● Prompt
List each line of the records below that contains the word "with".

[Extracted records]
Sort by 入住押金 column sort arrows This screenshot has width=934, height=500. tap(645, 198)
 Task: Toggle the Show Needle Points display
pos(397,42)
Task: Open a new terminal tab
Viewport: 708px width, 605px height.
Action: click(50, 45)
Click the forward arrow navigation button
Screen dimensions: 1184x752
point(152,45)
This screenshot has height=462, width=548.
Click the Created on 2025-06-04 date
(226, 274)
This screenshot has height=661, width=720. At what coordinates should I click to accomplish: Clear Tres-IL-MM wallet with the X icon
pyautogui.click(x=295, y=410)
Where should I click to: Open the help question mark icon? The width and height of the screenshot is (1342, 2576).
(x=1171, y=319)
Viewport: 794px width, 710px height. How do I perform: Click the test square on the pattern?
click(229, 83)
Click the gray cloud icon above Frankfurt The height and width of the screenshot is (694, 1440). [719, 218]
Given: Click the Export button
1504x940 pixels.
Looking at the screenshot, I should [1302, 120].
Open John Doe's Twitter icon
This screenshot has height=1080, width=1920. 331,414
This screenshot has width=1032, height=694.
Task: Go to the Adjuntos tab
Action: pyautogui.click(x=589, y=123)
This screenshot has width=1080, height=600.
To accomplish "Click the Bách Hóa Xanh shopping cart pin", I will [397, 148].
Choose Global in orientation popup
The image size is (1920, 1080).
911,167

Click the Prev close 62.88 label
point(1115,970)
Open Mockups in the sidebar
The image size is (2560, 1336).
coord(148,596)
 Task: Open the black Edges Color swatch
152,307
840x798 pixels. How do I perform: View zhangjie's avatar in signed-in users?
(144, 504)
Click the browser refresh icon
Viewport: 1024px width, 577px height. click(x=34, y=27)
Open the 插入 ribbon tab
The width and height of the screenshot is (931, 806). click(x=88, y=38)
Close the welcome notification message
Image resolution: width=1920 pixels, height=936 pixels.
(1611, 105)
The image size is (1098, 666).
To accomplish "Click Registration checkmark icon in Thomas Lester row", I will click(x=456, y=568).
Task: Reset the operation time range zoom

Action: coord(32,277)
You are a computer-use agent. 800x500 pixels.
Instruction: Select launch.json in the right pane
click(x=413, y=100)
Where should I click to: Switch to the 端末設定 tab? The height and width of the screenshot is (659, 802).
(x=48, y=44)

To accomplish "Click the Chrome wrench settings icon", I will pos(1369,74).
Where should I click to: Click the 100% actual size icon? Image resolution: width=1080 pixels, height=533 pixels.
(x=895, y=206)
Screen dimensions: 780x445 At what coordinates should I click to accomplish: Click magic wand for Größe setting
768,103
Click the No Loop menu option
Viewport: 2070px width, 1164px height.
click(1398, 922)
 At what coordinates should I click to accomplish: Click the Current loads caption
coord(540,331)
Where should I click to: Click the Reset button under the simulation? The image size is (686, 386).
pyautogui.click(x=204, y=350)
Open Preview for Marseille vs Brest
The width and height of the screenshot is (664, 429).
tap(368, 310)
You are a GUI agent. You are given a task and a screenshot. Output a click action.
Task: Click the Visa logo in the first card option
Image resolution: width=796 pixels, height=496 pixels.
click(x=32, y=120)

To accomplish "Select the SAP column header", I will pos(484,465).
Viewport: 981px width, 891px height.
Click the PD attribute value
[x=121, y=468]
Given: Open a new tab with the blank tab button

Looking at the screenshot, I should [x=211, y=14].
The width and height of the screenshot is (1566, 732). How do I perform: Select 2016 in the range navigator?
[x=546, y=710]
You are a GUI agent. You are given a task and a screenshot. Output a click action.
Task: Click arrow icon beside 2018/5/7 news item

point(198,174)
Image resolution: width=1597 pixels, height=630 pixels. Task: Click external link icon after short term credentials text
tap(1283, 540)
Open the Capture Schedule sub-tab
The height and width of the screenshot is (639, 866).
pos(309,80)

● Exercise result
This screenshot has height=661, width=720. At what coordinates should I click to accomplish: Clear Tres-IL-MM wallet with the X icon
Given: Open a new tab with the blank tab button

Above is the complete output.